►

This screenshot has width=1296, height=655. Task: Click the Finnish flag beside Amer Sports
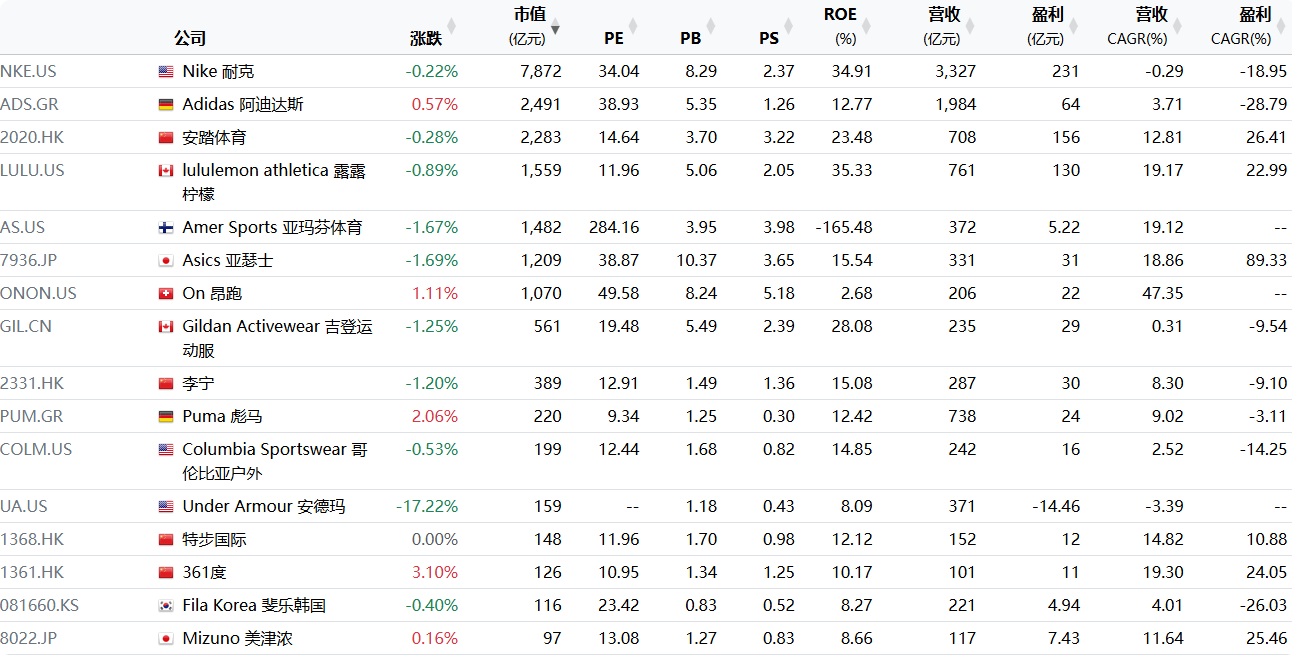[x=166, y=228]
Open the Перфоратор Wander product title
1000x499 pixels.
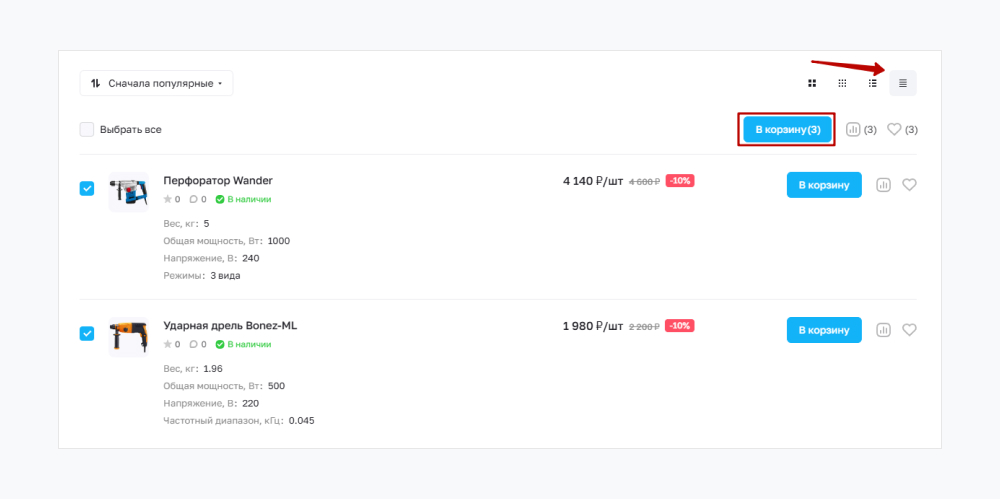point(218,181)
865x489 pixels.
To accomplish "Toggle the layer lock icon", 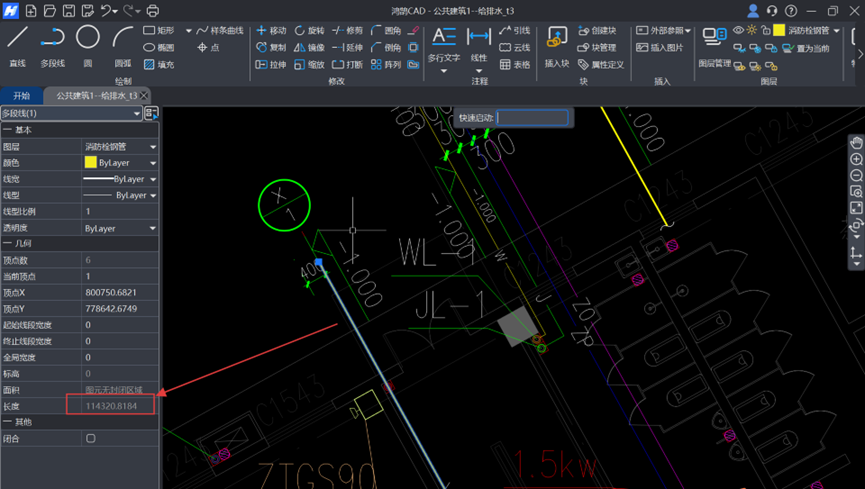I will point(766,31).
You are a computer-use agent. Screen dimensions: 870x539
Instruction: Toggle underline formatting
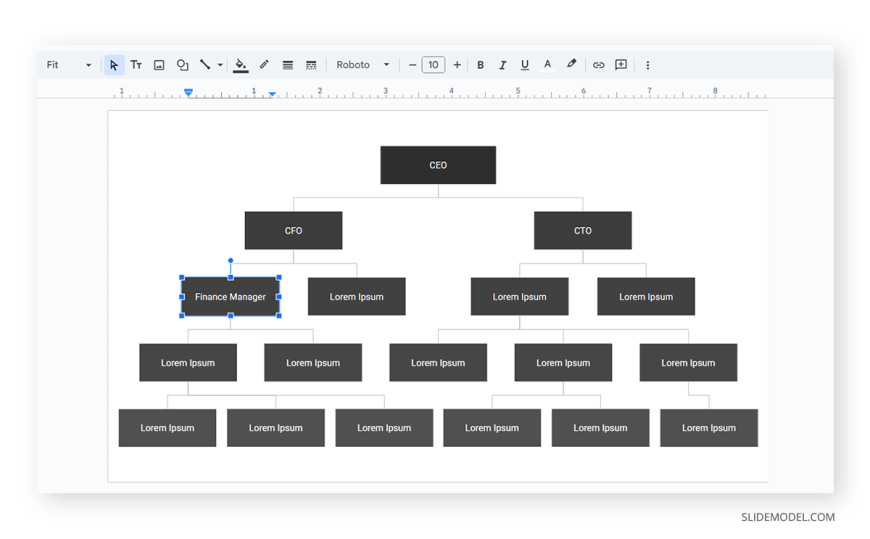click(x=524, y=65)
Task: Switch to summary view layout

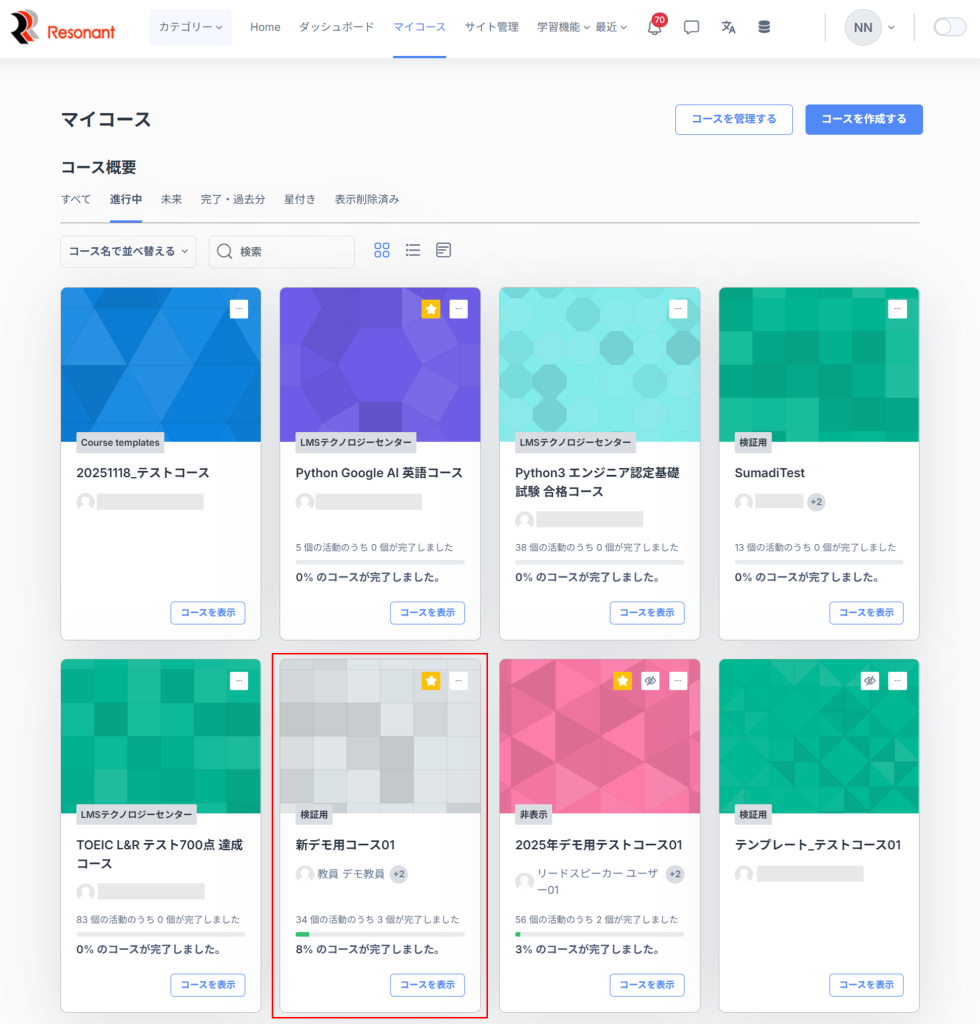Action: pos(443,251)
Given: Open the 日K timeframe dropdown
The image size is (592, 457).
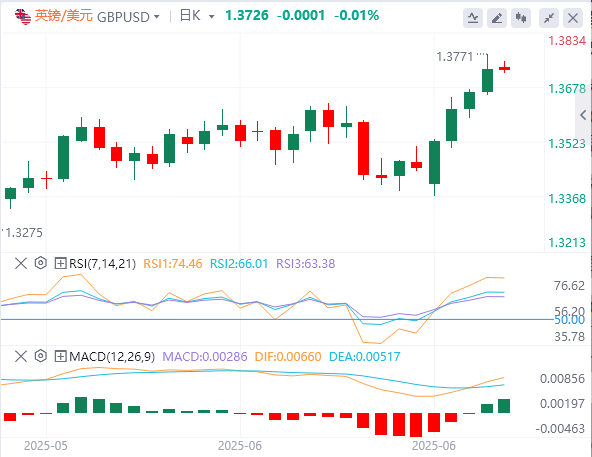Looking at the screenshot, I should pyautogui.click(x=197, y=16).
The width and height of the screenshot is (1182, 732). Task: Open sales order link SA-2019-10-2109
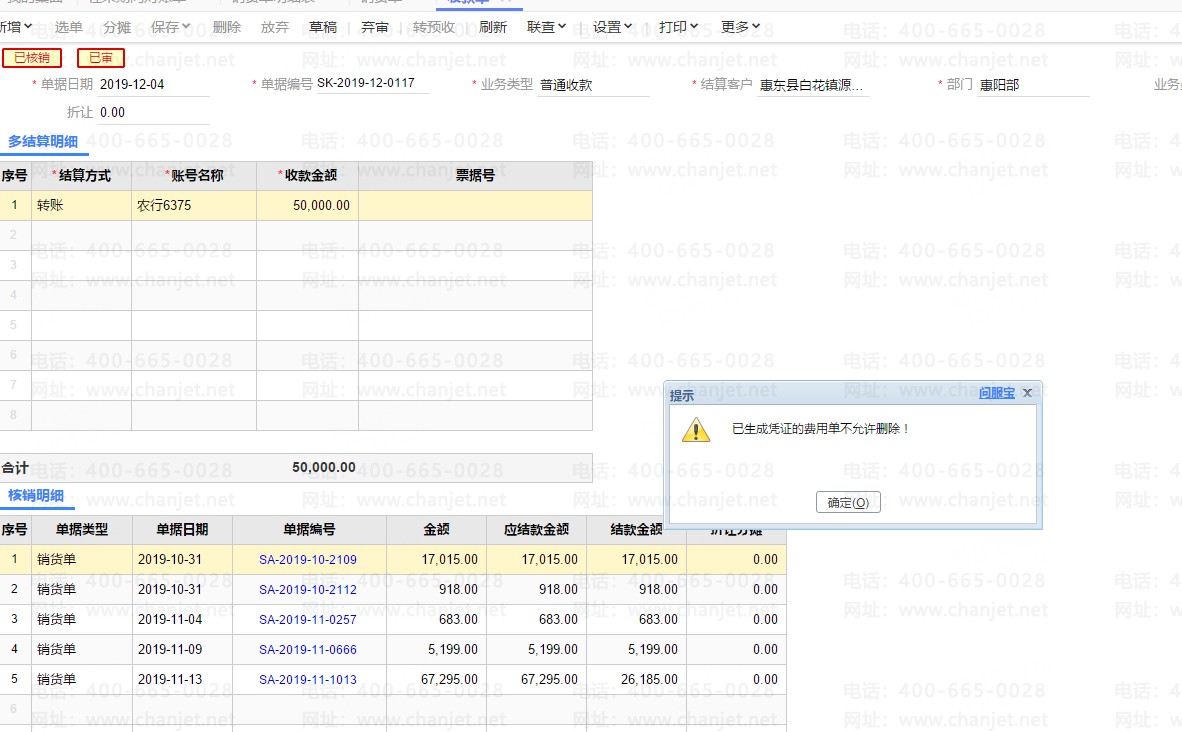(x=308, y=560)
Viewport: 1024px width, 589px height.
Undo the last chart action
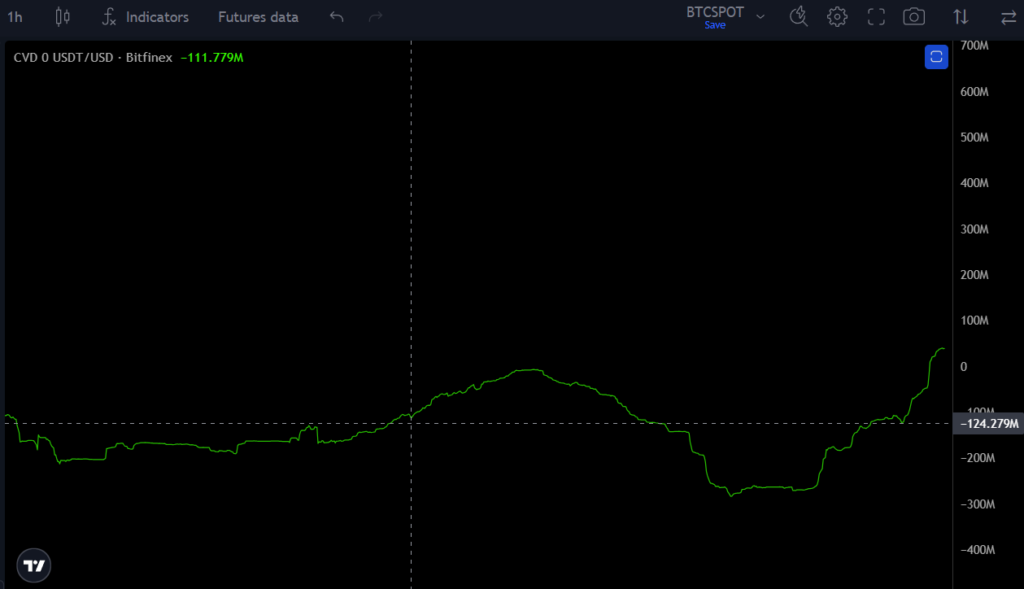[x=337, y=17]
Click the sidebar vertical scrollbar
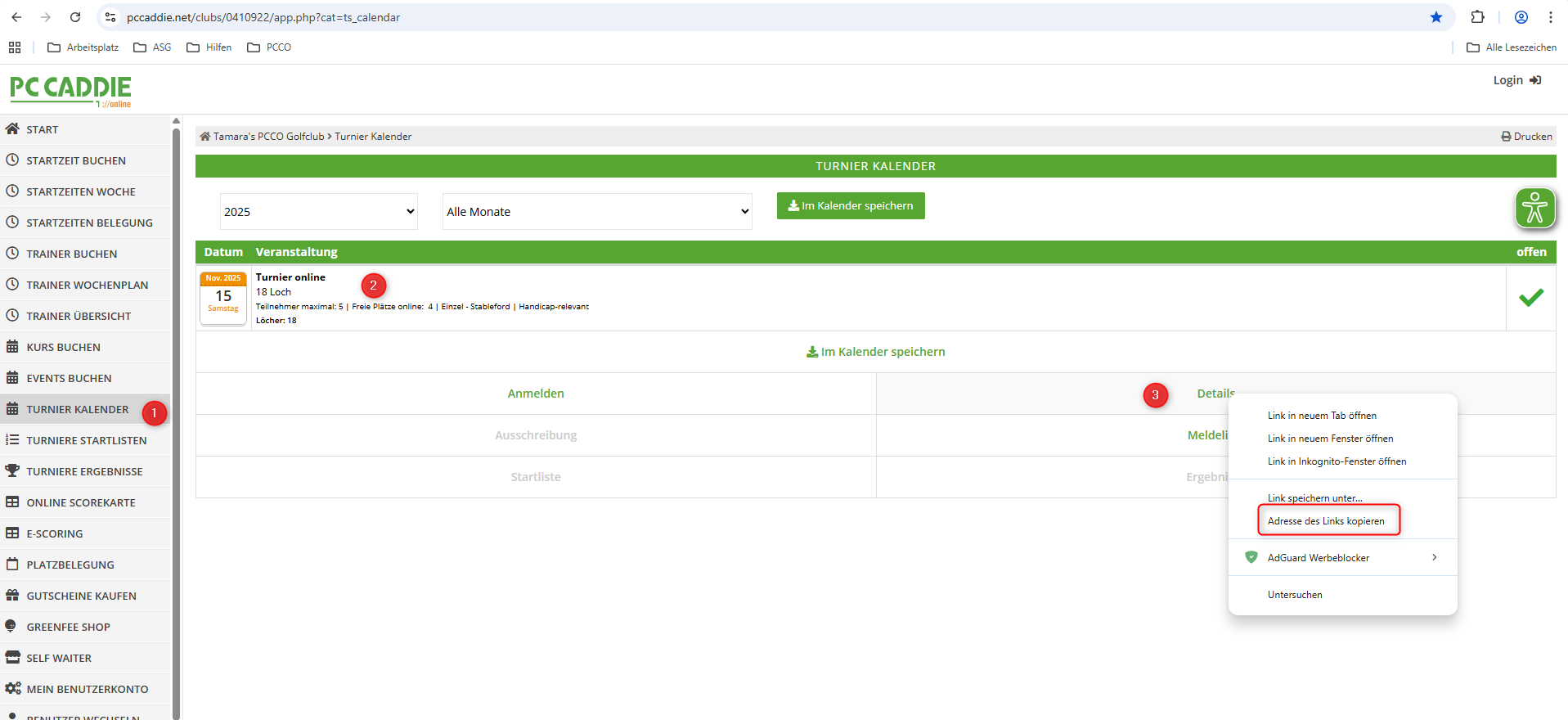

◄

Directions for this task: Leaving pictures aside, give again word for word each line from the one with "Given: Open the 日K timeframe dropdown" to the final line of the entries.

Result of this task:
Given: Open the 日K timeframe dropdown
The image size is (592, 457).
Looking at the screenshot, I should pyautogui.click(x=197, y=16).
The width and height of the screenshot is (1182, 732). Task: Open sales order link SA-2019-10-2109
(x=308, y=560)
Viewport: 1024px width, 589px height.
Undo the last chart action
[x=337, y=17]
Click the sidebar vertical scrollbar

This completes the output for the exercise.